Database of Dutch diphone perception

Material -- Gating

paper preprint

DCS project

Each item was final-gated at six points during the target diphone (exceptions exist for initials, stops and affricates see below). Thus, a stimulus consisted of the entire item up to the gating point, including any preceding context. 

Items were gated to 300 ms of a 500 Hz square wave, with a 5 ms period during which the speech signal was ramped down and the square wave simultaneously ramped up. A square wave was used rather than noise or silence, since it is not misperceived as a speech sound, and therefore does not introduce cues for a fricative or a voiceless stop at the gating point. 

In order to specify the boundaries between diphones, both the waveform and the wideband spectrogram of each item was inspected and labels were set to indicate the on- and offset points of a single phoneme. A sample analysis can be seen in the figure below, where "b" indicates the beginning of the diphone, "m" the boundary between phoneme 1 and phoneme 2, and "e" the end of the diphone. "2" indicates the onset of a stop release burst.


The actual gating of the diphones was done according to the following guidelines:

  1. The boundary between a nasal and a neighboring vowel or non-nasal consonant was identified as the point in the spectrogram with the sudden change in spectral distribution of the energy. For nasal-nasal diphones, the boundary between the nasals was located based on spectral changes during the nasalization.
  2. The boundary between a voiceless fricative and a vowel was considered to be at the onset or cessation of the first formant of the vowel.
  3. The boundary between voiced fricatives, including /h/, and vowels was positioned at the onset or cessation of the first formant of the vowel.
  4. The liquid /r/ was most often produced as a trill, in which case the amplitude low point for the first tap of the trill, as determined from the waveform, was taken as the onset of trilled /r/. Trilled /r/ often had a slight burst at the end of the final tap, and the end of the /r/ was judged to be just after this burst, or at the amplitude low point if there was no such burst. When /r/ was produced as an approximant or a fricative, changes in formants or frication had to be used as the boundary instead.
  5. For the liquid /l/ in syllable onsets, a sudden change in the distribution of energy was usually visible in the spectrogram, as for nasals, and this was taken as the segment boundary. Coda /l/ was rather dark, and the moment of maximum decline of energy in the first and second formants of the preceding vowel was taken as the onset of /l/.
  6. The boundary between a glide and a vowel was identified as the point halfway through the duration of the F2 transition. Boundaries between glides and most consonants could be determined based on the criteria for the other consonant, and for the boundary within a glide-glide diphone, the same criteria as for glide-vowel sequences were used. /l, j, w/ initial to the item sometimes had voiceless frication before the onset of voicing, and this was included as part of the segment.
  7. In vowel-vowel diphones, creaky voicing, the silence of a glottal stop, or both seperated the two vowels. The end of the first vowel was identified as the onset of creaky voicing, or the beginning of silence for a glottal stop if no creaky voice was present. The third gate end point was placed at the end of the second vowel, and the second gate end point was placed halfway between the other two gating points.

**Written problem A**:
Answer the following from the passage on diphone gating, one answer per line:
(i) At how many points during the target diphone was each item final-gated?
(ii) What frequency was the square wave that items were gated to?
(iii) In vowel-vowel diphones, where was the third gate end point placed?
**Written problem B**: Carry on the passage on diphone gating, picking up after its final sentence.

**Extracted material**:
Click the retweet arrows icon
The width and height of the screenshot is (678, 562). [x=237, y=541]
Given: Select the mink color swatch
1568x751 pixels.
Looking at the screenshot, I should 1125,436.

...

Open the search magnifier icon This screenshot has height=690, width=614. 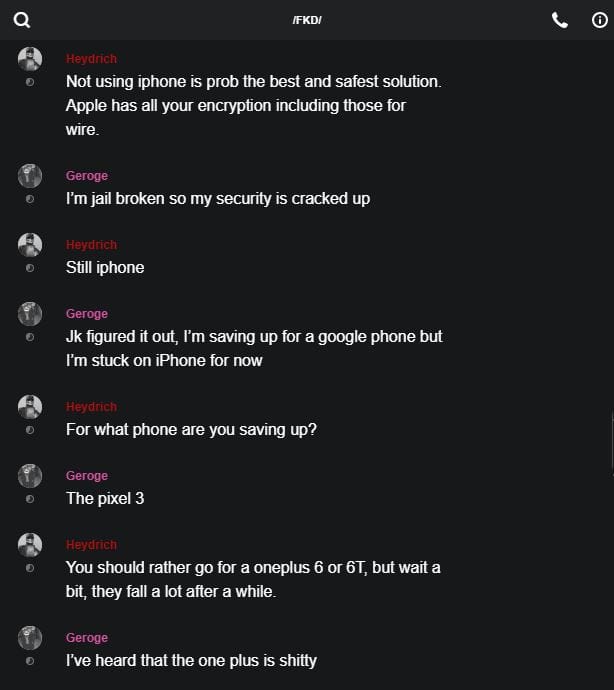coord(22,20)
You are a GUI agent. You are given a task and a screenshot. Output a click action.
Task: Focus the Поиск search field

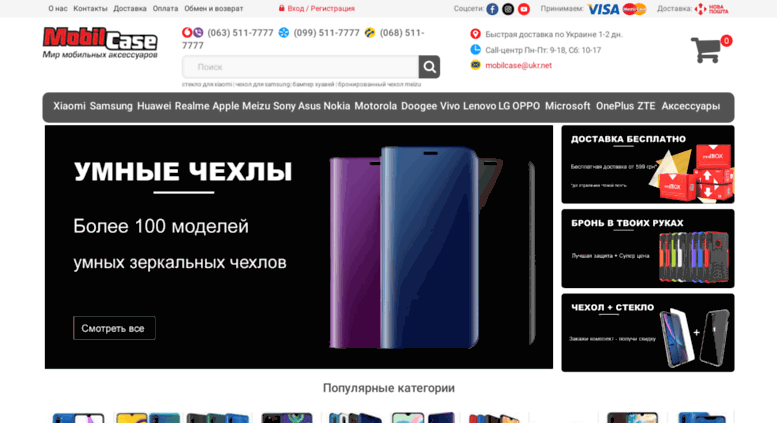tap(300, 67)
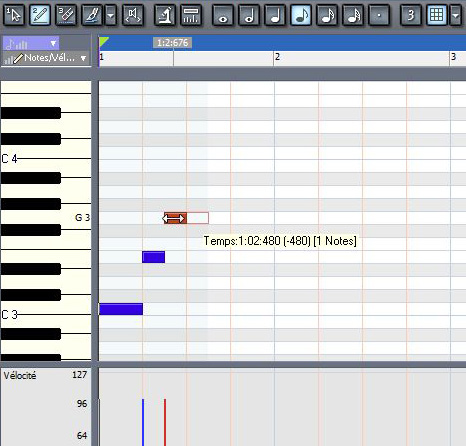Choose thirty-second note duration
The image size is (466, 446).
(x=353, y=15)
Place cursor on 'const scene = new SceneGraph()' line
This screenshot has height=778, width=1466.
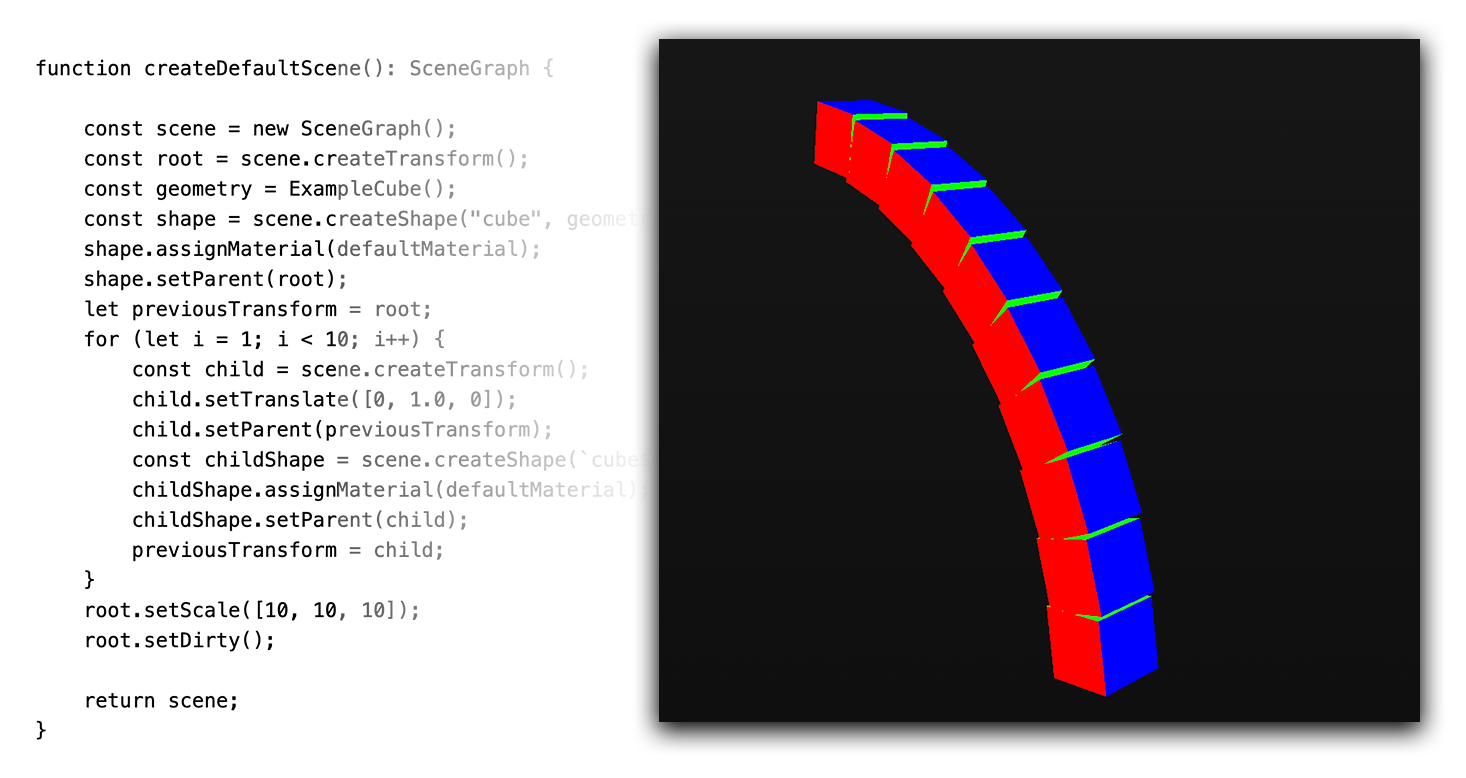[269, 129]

**Expected output A**:
(i) Six
(ii) 500 Hz
(iii) At the end of the second vowel

**Expected output B**:
  8. For voiceless stops which were recorded in an intervocalic environment, the boundaries of the stop were identified as the cessation of voicing for the preceding vowel and onset of voicing for the following one, as determined from the waveform and the voice bar. The second gating point within the stop was placed just before the beginning of the stop burst, and the first gating point was placed halfwaz through the silence. For voiceless stops preceding or following other consonants, the beginning of the stop was also identified as the beginning of the silence for the stop closure, and the end as the end of the burst and onset of the following segment. For voiceless stops initial to the item, only one gate end point was used for the stop itself, at the end of the stop (onset of voicong of following segment if voiced, or at onset of other criteria for the following segment, such as friction, if voiceless). This is because the usual earlier gate end points, during the stop closure, would produce stimuli containing no speech signal at all. Therefore, diphones with a voiceless stop as the first phoneme, if recorded without preceding environment, had only four gates instead of the usual six.
  9. For phonemically voiced stops, whether intervocalic, initial to the item, or adjacent to a consonant, if prevoicing was produced, the beginning of prevoicing was identified as the beginning of the stop. The end of the stop was defined as the end of the burst. If voicing ceased during the stop, the resumption if voicing for the following segment was counted as the end of the burst, otherwise the end of the burst had to be located from the spectrogram. For voiced stops with prevoicing, the first gate end point within the stop was placed halfway through the prevoicing, the second just before the beginning of the burst, and the last at the end of the burst. Thus, diphones with such a voiced stop had six gates. However, the stops /b, d, g/ in Dutch, although said to be fully voiced initially rather than unaspirated as in English, are often produced without prevoicing. If no prevoicing was visible in the waveform at all in initial position, gate end points were placed as for a voiceless stop, producing four gates for the diphone, but if any prevoicing was visible, the stop was treated as a prevoiced voiced stop.
  10. The only affricated-yogh /, was treated as a voiced stop for purposes of positioning gate end points (first gating point halfway through the prevoicing, second just before the burst, and third at the end of the affricate). No gate end point was placed at the end of the burst noise before the frication noise, since the burst without the affrication is rather brief.